So Paul and his companions have been finding some success preaching the gospel of Jesus among the Gentiles, when there appears a competing group who also preach Jesus -- plus circumcision. This development leads to the first church convention, where the topic at hand is: What should we do with all these non-Jewish people who want to be Christian? Some people thought they ought to be circumcised; others (including Paul) did not.
Success has its price.
As well, note that even at this early date, there were disagreements among believers. In this case, after heated discussions, the church came to an agreement about what they would ask from the Gentile believers: not circumcision, but abstaining from eating blood, and food sacrificed to idols, and sexual immorality.
Having dodged this bullet, however, Paul and Barnabas somehow couldn't fix a rift that developed between the two of them. We really don't know much about the rift, except that it had to do with John Mark. Barnabas wanted to take him along with them; Paul did not. On the basis of something as simple as this, Paul and Barnabas part ways. Paul teams up with Silas, and eventually Timothy, the son of a Jewish woman and a Greek father (interesting that he has Timothy circumcised because of the company with whom he expects to be traveling.)

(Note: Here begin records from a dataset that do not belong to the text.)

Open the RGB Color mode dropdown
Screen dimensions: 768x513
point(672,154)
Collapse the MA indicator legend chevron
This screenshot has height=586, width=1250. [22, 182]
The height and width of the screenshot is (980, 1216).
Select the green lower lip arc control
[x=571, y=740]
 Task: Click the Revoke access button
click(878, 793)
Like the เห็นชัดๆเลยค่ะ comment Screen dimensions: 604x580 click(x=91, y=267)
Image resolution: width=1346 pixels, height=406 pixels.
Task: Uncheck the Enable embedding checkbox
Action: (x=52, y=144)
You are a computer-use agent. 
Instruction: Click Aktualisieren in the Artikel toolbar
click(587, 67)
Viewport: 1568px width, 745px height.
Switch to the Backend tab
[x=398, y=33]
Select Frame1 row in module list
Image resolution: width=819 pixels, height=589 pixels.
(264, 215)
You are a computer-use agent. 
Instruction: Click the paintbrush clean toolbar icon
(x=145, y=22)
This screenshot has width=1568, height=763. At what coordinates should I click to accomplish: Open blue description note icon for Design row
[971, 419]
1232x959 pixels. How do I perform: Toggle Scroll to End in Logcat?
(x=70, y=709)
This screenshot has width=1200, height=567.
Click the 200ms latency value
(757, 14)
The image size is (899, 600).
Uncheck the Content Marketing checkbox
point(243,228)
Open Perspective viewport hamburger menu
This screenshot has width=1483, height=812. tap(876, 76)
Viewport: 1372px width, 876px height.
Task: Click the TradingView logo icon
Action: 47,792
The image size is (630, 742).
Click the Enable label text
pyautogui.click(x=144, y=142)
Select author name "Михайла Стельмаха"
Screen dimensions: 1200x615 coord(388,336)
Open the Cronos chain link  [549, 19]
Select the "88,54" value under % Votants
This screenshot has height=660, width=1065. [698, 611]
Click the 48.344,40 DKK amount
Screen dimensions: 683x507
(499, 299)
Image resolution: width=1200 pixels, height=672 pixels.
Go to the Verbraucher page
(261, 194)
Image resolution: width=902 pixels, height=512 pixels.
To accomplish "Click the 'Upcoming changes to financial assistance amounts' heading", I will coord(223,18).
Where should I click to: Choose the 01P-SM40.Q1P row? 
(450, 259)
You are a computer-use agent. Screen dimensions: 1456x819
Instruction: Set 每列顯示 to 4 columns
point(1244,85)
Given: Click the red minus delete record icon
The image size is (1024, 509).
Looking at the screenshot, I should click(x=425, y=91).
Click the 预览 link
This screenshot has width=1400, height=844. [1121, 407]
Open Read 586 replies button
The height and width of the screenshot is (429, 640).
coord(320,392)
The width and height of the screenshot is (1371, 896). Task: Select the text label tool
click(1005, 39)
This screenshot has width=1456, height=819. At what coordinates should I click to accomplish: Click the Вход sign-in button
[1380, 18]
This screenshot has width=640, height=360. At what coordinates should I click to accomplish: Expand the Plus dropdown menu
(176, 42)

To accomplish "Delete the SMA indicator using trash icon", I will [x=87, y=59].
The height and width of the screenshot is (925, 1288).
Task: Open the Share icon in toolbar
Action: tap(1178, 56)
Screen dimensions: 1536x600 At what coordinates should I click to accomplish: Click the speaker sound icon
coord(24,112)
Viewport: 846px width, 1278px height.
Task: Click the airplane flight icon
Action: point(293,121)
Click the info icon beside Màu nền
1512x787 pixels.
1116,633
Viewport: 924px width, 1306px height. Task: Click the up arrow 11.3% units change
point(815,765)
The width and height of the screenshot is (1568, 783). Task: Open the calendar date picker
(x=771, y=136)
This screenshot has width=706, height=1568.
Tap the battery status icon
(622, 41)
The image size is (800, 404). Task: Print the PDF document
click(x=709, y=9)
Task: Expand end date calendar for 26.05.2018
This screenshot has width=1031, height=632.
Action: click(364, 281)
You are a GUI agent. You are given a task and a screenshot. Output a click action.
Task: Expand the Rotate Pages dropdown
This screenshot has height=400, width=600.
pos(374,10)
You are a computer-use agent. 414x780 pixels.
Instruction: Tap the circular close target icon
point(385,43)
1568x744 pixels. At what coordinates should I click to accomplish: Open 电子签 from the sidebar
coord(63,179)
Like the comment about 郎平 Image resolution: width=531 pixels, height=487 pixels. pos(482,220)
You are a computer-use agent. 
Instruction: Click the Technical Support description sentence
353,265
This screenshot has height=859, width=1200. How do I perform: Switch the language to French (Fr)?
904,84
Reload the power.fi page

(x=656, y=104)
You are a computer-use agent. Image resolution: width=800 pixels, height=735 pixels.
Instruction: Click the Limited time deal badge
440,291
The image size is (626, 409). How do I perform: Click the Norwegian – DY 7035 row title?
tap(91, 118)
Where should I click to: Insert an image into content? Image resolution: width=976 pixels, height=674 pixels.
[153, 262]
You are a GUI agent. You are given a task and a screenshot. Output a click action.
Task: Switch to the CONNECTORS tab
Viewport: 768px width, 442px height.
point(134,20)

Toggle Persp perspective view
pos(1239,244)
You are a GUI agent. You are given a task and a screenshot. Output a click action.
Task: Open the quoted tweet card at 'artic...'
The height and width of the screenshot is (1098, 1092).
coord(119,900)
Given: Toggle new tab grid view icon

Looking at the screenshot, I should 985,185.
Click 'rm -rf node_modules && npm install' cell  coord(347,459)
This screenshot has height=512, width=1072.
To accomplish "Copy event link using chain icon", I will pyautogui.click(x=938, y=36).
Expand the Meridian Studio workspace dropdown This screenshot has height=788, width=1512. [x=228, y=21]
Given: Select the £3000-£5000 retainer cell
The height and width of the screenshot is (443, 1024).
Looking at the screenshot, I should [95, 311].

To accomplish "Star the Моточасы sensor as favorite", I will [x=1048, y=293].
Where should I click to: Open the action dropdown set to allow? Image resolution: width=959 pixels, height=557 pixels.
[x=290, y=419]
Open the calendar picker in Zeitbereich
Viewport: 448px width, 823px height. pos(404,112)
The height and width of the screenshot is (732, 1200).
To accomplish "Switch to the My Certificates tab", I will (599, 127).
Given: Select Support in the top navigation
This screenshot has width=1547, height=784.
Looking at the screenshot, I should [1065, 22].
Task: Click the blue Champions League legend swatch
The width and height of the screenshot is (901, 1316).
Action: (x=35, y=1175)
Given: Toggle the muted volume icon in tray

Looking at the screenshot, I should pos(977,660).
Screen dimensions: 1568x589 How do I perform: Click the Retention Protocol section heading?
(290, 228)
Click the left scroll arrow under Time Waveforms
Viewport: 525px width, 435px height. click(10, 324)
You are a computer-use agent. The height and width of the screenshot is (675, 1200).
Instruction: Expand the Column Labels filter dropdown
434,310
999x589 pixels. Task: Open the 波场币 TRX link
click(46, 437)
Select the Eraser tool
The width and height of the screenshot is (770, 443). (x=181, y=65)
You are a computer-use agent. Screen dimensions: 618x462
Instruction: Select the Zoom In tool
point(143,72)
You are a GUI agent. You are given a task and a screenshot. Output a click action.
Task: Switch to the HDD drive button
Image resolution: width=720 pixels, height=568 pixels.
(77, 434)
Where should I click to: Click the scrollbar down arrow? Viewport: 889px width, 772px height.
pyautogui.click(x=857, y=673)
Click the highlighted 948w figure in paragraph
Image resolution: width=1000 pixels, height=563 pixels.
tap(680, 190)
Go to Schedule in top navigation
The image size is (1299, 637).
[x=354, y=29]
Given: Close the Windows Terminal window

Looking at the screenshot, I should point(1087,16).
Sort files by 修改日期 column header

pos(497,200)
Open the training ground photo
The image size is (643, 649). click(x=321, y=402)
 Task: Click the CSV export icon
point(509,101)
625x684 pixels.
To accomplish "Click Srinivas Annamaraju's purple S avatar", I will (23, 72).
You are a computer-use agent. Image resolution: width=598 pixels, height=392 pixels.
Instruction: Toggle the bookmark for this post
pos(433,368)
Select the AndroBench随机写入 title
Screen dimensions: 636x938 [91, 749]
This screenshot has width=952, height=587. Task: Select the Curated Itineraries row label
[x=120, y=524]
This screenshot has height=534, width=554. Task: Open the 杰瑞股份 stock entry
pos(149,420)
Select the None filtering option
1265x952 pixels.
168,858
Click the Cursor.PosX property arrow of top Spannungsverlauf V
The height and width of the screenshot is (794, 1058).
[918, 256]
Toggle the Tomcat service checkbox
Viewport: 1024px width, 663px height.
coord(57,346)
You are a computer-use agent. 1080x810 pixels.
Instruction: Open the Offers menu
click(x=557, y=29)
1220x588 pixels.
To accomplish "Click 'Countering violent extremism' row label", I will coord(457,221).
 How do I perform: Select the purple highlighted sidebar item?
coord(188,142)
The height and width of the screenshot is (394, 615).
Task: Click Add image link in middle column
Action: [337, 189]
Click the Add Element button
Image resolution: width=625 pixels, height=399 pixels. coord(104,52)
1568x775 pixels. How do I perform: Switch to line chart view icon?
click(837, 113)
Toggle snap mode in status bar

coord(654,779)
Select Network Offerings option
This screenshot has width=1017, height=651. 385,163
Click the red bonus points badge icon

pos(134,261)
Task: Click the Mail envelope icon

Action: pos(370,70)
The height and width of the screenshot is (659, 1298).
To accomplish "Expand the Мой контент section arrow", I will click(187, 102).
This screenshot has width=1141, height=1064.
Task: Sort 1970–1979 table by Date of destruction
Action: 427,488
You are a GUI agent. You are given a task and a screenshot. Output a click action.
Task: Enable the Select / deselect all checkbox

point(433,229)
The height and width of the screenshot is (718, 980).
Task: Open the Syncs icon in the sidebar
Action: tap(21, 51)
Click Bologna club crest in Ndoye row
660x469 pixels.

It's sort of sad that the church could come to an agreement with respect to the first controversial issue they faced, but that Paul and Barnabas couldn't come to an agreement with regard to John Mark. But that's the way it is in churches sometimes, isn't it? It is the (seemingly) little things, the rifts between individuals, that catch us up, oftentimes more than the big and controversial theological issues of the day. it is the arguments about which songs we sing and who distrusts who that end up generating the heat, even now.
That being said, Luke is still pretty clear that it is the Holy Spirit that directs or impedes their progress. The Holy Spirit leads them to Macedonia, where Lydia hears the message of Jesus and believes. Later on, though, Paul casts an evil spirit out of a young woman. This good deed is rewarded with time in prison for Paul and Silas. (it seems that the evil spirit was a source of revenue for the owners of the young woman.)
As has happened before, a way for the apostle to escape from jail presents itself: an earthquake! but this time, instead of escaping, Paul and his friends stay put, and in this way confess their faith in the one who has set them free.
There is more than one kind of captivity
And more than one way to be free.
The Acts of the Apostles..... are to be continued.